Selected text Block Start
Agentic AI Harness

The diagram below maps out the key components of an agentic AI system — how an LLM, an orchestrating agent, tools, and a client all fit together into a working harness.

What the Diagram Shows

The system has four layers that interact to produce intelligent, multi-step behavior.

LLM — Reasoning & Planning At the top sits the Large Language Model. It is not the agent itself — it is the reasoning engine the agent calls on. The LLM interprets goals, decides which tools to invoke, and generates the responses that flow back down to the client.

Agent — Orchestrator The central component is the Agent. It manages three core responsibilities:

  • Goal Decomposition — breaks a user request into a sequence of concrete sub-tasks
  • Tool Selection — decides which system tool or capability is needed for each step
  • Memory & State — tracks context, intermediate results, and progress across the full task lifecycle

System Tools (Environment) On the left are the tools the agent uses to interact with the local environment:

Tool Purpose
File System Read, write, and list files and directories
Bash / Shell Execute arbitrary shell commands
Git Repository operations and version control
Other Tools Process management, env vars, network, schedulers

Tools (Capabilities) On the right are higher-level capability integrations:

Capability Purpose
Skills Pre-built or custom functions the agent can invoke
MCP Model Context Protocol servers for structured tool access
Plugins Third-party service integrations
RAG Retrieval Augmented Generation for grounding responses in external data

Client — Interaction / I/O At the bottom, the client represents every surface through which a user or system can reach the agent: Chat UI, mobile app, desktop app, or API/SDK. The client sends requests and receives the agent's final responses and actions.
Selected text Block End
Records provided Block Start
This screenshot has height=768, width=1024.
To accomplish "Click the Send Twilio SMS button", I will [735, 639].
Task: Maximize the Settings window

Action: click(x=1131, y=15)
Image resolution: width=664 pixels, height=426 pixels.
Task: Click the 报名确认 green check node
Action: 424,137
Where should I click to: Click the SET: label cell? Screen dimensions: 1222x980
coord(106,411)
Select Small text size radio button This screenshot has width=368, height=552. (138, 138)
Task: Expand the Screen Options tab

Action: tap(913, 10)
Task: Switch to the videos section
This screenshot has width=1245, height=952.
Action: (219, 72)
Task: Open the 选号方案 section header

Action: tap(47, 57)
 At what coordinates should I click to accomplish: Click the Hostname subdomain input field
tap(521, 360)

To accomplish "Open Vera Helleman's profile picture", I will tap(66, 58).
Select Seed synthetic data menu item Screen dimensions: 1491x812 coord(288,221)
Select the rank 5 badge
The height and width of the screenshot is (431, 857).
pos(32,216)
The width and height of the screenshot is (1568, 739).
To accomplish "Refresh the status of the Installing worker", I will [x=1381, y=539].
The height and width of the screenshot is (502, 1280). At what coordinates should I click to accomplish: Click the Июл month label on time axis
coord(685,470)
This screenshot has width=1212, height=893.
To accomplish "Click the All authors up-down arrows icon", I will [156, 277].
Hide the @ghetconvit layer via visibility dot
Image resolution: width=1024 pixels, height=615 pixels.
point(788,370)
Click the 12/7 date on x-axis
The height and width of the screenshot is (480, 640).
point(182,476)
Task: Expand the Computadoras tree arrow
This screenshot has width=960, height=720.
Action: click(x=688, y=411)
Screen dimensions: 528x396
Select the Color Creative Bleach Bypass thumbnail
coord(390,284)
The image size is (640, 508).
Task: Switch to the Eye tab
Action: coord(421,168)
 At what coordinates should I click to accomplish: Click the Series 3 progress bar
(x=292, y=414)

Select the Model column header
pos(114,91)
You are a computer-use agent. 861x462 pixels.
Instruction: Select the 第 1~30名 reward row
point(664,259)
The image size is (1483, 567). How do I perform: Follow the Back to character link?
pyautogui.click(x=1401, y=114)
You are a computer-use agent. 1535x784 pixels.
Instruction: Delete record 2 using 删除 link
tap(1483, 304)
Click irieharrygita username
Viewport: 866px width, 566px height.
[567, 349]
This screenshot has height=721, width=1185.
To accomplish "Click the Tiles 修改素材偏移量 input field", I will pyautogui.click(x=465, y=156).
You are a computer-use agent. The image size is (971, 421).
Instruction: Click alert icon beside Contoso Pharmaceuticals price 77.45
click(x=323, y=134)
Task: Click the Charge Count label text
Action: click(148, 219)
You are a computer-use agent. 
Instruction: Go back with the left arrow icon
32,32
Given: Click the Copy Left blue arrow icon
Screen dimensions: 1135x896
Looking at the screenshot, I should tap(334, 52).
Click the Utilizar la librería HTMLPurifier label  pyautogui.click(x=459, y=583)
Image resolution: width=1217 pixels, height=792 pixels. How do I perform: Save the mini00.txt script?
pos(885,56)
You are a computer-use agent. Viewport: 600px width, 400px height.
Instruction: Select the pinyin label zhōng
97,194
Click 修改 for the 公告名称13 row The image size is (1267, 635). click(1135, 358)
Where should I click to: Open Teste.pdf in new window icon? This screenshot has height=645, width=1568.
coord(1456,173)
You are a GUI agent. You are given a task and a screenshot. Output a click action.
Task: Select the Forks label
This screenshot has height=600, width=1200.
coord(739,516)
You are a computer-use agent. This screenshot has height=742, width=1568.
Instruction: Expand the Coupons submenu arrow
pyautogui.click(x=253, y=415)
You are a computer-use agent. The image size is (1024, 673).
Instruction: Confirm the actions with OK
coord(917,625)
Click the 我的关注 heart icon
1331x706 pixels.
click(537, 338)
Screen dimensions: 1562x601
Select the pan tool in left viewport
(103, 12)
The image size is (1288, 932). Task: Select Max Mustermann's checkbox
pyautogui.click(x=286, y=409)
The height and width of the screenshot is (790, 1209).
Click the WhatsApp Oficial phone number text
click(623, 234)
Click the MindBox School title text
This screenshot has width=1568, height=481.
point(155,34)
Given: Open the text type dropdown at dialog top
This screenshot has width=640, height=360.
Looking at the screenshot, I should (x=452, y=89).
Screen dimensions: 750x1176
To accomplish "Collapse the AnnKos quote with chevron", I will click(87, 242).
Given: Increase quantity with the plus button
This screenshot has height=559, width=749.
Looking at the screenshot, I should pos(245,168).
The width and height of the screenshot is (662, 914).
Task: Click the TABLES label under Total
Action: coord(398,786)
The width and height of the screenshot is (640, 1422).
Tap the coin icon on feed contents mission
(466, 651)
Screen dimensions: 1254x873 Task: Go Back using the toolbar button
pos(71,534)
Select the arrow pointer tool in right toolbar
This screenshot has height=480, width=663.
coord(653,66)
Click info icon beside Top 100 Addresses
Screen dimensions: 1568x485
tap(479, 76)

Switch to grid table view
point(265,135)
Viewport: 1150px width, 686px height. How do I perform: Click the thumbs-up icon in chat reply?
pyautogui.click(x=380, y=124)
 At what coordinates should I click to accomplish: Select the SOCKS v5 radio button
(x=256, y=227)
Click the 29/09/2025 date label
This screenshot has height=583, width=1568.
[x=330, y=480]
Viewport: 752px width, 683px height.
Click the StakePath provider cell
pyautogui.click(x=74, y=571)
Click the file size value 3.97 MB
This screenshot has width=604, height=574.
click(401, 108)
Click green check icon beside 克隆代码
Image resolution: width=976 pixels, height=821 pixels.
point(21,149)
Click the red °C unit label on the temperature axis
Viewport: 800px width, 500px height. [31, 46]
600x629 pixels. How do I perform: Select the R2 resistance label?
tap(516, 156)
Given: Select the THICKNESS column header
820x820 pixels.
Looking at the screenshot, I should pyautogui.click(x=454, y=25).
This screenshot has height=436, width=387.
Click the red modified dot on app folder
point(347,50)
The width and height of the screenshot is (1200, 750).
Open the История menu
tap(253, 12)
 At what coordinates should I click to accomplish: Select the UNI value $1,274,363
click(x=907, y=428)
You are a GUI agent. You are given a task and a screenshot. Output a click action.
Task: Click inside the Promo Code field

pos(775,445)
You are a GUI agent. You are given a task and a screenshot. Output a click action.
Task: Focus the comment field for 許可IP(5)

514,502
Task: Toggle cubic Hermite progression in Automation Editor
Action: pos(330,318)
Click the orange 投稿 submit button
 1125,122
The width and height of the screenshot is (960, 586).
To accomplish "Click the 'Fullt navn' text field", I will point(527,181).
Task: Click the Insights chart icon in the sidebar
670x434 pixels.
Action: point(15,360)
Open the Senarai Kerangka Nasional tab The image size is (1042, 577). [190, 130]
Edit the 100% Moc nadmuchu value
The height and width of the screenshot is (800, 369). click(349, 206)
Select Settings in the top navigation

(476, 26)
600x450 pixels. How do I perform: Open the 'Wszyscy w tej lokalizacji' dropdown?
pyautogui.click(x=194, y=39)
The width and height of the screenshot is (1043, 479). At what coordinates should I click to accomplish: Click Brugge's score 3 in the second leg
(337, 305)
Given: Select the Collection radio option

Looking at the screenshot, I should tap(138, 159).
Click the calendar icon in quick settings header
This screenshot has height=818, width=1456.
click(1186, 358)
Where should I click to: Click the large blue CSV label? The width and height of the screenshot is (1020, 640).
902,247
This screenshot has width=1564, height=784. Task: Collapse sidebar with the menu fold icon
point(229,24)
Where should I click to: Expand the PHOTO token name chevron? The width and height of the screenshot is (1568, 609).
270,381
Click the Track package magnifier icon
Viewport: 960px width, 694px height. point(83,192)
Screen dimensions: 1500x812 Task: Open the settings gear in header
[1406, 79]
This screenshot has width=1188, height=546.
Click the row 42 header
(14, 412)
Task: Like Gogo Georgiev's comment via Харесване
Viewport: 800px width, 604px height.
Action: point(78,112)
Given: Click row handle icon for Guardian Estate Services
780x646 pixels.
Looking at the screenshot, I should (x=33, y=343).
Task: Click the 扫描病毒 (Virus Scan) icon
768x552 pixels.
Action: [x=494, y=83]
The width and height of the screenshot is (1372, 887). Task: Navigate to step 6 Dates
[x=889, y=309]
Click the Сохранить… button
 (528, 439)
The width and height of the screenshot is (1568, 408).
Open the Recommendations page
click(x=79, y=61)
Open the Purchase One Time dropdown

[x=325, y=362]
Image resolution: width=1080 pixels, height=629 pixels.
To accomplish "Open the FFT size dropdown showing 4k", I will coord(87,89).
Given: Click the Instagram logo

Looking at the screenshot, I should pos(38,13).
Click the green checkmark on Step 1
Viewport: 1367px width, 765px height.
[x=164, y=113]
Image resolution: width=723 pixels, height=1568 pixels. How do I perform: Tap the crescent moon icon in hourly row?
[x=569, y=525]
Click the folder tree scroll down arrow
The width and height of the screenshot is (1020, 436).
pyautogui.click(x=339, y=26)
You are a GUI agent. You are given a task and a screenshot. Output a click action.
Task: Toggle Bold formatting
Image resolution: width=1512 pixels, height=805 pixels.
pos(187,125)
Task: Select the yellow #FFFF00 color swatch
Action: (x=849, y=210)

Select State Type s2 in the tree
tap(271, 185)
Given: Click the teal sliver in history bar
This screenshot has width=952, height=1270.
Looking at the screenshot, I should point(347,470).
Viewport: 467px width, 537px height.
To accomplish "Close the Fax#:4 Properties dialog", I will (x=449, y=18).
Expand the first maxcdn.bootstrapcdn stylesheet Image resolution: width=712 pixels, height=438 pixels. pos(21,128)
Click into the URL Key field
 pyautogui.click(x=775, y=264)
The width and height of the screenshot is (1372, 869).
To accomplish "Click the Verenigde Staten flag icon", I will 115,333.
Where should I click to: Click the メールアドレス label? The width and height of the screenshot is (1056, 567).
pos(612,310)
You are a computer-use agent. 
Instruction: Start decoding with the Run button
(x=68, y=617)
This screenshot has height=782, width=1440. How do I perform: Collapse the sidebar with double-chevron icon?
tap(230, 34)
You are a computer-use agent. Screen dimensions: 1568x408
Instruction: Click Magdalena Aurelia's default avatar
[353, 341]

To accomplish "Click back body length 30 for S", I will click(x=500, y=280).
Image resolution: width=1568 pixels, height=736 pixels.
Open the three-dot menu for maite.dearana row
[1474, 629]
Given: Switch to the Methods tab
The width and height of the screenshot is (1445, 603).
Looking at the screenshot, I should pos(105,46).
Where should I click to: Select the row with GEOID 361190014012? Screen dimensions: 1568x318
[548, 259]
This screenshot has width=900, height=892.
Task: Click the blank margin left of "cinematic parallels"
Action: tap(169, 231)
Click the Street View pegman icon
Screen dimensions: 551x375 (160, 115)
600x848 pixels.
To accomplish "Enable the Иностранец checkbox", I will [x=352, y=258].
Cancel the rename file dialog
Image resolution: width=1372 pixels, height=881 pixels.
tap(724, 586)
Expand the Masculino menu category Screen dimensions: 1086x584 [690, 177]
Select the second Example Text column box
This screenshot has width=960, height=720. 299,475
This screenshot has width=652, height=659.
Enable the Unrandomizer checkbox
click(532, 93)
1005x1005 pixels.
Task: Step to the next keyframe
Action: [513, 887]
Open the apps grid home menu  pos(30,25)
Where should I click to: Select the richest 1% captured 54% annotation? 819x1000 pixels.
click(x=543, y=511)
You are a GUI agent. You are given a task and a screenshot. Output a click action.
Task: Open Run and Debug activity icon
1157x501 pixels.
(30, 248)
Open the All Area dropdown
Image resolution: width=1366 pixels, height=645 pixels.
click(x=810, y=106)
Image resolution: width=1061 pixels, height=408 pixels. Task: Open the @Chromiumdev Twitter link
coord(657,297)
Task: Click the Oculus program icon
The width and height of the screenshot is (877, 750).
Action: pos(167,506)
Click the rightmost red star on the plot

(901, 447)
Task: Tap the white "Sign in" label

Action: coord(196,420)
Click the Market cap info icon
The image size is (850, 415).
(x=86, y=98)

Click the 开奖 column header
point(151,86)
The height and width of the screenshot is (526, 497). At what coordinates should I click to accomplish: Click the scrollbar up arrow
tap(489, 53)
Records provided Block End
* Required work *
1. Using the agentic AI harness text, answer these:
(a) What three core responsibilities does the Agent manage?
(b) What does the abbreviation MCP stand for?
(c) Which surfaces does the client include?
2. Reproduce the portion of the agentic AI harness text starting with "Capability Purpose" and going on through "responses and actions.".
3. Carry on the agentic AI harness text from the point where it stops.

* Responses by task *
1.
(a) Goal Decomposition, Tool Selection, and Memory & State.
(b) Model Context Protocol.
(c) Chat UI, mobile app, desktop app, and API/SDK.

2.
Capability Purpose
Skills Pre-built or custom functions the agent can invoke
MCP Model Context Protocol servers for structured tool access
Plugins Third-party service integrations
RAG Retrieval Augmented Generation for grounding responses in external data

Client — Interaction / I/O At the bottom, the client represents every surface through which a user or system can reach the agent: Chat UI, mobile app, desktop app, or API/SDK. The client sends requests and receives the agent's final responses and actions.

3.
How It All Flows

A request arrives from the client. The agent receives it, calls the LLM to reason about the goal, decomposes the goal into steps, and dispatches tools from either the environment (left) or the capability layer (right) to complete each step. Results accumulate in the agent's memory and state, and the final response is returned to the client. This loop repeats until the goal is satisfied — which is what makes the system agentic rather than a simple one-shot prompt.